Eddie Huang: “A lot of the things we’ve hung onto and leaned on, thinking they were forever, are falling apart, and people are being forced to think for themselves. For a while, Americans felt invincible, or that our economy was forever, but it’s not. We gave up a lot to the idea of trickle-down economics, intellectual property law, the market, neo-liberalism, and look where it’s gotten us? There is no middle class, there are no safe jobs, and when it’s cold outside, people start to develop skills. They start to question, and that’s when a society becomes dangerous in a good way.”

These perspectives seem to represent two seemingly contradictory, yet co-existing ideas of how to make art: the time and space to create art often requires financial security, yet often art relevant to the challenges of our times is born from social, political and economic insecurity.

As I noted in a meditation on the novel last year, those who are most socioeconomically privileged in society are the ones who have the resources not only to create, but to market and sell their work. Artistic movements from marginalized identities are often public or freely available, such as graffiti, mix-tapes, zines or fan-fiction.

Each of these forms of art concern creating a space for those who are not given their own place in already-existing spaces. Graffiti can be a claim from those who lack positions of power in that space, like Palestinian graffiti on the Separation Barrier. Mix-tapes often consist of the sampling of popular songs in order to re-contextualize them to a new understanding. Zines are an alternative to mainstream magazines, just as fan-fiction is often about the inclusion of new narratives, like that of LGBT individuals or people of color, into mainstream series like Harry Potter, Star Wars or True Blood. But often these forms of art receive little to no financial compensation.

At lunch with students a few weeks back, writer Eula Biss discussed the different economy at play in the creative industries, describing it as an economy of kindness rather than financial compensation. According to her, we pay for art not in money, but in recognition.
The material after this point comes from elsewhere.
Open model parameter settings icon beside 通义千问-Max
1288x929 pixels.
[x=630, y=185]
We see this at work in our own lives whenever we share a particularly good article on our Facebook feed or when we snap at a great line from a slam poet. At an artistic protest last week in response to the situation in Ferguson, I saw Durham residents paying local artists with their presence. However, Facebook shares, snaps and attendance hardly feed or shelter artists, particularly those in already underprivileged communities.

I feel caught between my belief that art ought to be considered a public, freely-available good, but that, pragmatically, artists deserve and need compensation in order to make a living within our current society. The aim of art should not be capital gain, but I do believe that creative work should be as valued as other forms of work.

In answering to the challenges of our times with art, I think that different modes of resistance must emerge. For underrepresented artists, resistance is in creation and claim to artistic space, but for those of us who are privileged by virtue of identity or class, I think there is a greater responsibility. We must not only be receptive to these stories, but we must also commit ourselves to valuing and paying for this creative work, both in money and in advocacy for social and artistic programs within underprivileged communities. Not only most our art rise to the challenges of our times, but we must too.